▸ **Task goal**
Of the entries that follow, how many lines hold the word "dropdown"? Reply with the number only.

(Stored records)
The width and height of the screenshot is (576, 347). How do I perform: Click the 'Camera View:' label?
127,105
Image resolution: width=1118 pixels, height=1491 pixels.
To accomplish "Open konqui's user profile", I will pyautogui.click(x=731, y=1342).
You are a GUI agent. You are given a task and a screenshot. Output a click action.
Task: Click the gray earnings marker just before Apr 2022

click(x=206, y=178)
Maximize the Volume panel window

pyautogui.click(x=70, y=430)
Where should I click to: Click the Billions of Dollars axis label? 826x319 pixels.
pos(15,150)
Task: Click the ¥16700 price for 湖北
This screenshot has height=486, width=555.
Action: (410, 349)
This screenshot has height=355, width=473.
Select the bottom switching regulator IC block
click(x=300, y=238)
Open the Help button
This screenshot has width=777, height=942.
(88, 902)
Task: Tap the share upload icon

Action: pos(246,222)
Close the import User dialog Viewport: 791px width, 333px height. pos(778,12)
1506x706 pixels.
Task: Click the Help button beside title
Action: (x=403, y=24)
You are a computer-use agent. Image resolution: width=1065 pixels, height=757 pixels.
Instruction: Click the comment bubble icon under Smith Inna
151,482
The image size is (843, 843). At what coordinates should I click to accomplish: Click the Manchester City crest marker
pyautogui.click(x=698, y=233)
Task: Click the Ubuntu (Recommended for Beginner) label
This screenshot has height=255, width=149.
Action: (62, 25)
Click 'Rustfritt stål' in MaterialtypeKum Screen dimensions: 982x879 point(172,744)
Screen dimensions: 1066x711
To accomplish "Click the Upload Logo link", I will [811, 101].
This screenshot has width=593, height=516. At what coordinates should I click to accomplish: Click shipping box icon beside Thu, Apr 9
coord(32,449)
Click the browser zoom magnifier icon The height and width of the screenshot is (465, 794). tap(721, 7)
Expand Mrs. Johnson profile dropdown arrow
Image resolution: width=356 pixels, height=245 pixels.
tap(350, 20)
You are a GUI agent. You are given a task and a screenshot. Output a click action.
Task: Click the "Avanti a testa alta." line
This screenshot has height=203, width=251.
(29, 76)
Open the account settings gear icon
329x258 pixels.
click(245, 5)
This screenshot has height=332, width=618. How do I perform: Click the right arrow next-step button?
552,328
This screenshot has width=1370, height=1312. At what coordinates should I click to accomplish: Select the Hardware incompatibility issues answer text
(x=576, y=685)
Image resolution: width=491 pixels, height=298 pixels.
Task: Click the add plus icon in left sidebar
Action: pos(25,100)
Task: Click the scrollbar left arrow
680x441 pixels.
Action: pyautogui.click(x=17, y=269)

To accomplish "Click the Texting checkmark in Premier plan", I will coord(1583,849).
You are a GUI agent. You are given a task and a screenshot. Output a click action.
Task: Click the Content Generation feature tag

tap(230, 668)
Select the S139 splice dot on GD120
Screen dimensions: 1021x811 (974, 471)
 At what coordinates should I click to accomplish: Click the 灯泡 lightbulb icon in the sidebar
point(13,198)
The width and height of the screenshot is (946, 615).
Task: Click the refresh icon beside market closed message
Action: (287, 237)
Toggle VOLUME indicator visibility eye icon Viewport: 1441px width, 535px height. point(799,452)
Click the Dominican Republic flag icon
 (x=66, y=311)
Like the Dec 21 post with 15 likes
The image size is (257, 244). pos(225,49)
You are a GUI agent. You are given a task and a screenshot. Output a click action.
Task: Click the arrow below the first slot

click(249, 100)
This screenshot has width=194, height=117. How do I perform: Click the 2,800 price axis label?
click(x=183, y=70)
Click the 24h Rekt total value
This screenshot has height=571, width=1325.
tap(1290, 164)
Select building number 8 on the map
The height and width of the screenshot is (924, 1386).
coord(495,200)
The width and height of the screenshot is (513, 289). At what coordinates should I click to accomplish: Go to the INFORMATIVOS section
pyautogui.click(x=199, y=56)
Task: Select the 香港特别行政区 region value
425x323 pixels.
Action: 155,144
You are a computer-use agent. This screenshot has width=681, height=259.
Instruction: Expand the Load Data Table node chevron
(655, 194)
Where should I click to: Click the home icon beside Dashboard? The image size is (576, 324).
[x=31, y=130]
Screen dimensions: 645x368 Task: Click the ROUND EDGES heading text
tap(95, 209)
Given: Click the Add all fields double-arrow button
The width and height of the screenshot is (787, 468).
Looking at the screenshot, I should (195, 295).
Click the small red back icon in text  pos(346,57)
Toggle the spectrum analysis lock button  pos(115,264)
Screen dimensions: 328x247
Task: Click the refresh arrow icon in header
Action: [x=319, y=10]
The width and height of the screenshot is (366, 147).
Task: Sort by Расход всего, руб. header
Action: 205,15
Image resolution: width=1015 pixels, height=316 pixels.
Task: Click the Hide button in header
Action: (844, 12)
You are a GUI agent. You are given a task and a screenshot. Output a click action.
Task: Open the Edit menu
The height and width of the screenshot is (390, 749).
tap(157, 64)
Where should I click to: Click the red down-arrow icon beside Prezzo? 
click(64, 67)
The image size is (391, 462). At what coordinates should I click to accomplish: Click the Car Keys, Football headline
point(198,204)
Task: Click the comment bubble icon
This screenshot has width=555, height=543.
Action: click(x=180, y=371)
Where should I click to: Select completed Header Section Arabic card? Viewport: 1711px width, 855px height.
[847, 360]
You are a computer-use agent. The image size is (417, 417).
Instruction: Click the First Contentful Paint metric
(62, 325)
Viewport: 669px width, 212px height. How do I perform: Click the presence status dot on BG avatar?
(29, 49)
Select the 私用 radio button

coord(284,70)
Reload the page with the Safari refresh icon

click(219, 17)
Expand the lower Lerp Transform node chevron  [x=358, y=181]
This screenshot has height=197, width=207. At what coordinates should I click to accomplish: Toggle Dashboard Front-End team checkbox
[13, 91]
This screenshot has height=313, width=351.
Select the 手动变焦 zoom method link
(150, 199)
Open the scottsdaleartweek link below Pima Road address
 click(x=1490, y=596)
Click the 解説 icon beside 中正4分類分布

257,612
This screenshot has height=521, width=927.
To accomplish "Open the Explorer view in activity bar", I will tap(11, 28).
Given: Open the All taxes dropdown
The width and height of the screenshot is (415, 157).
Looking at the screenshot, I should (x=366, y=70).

▸ **Solution below**
2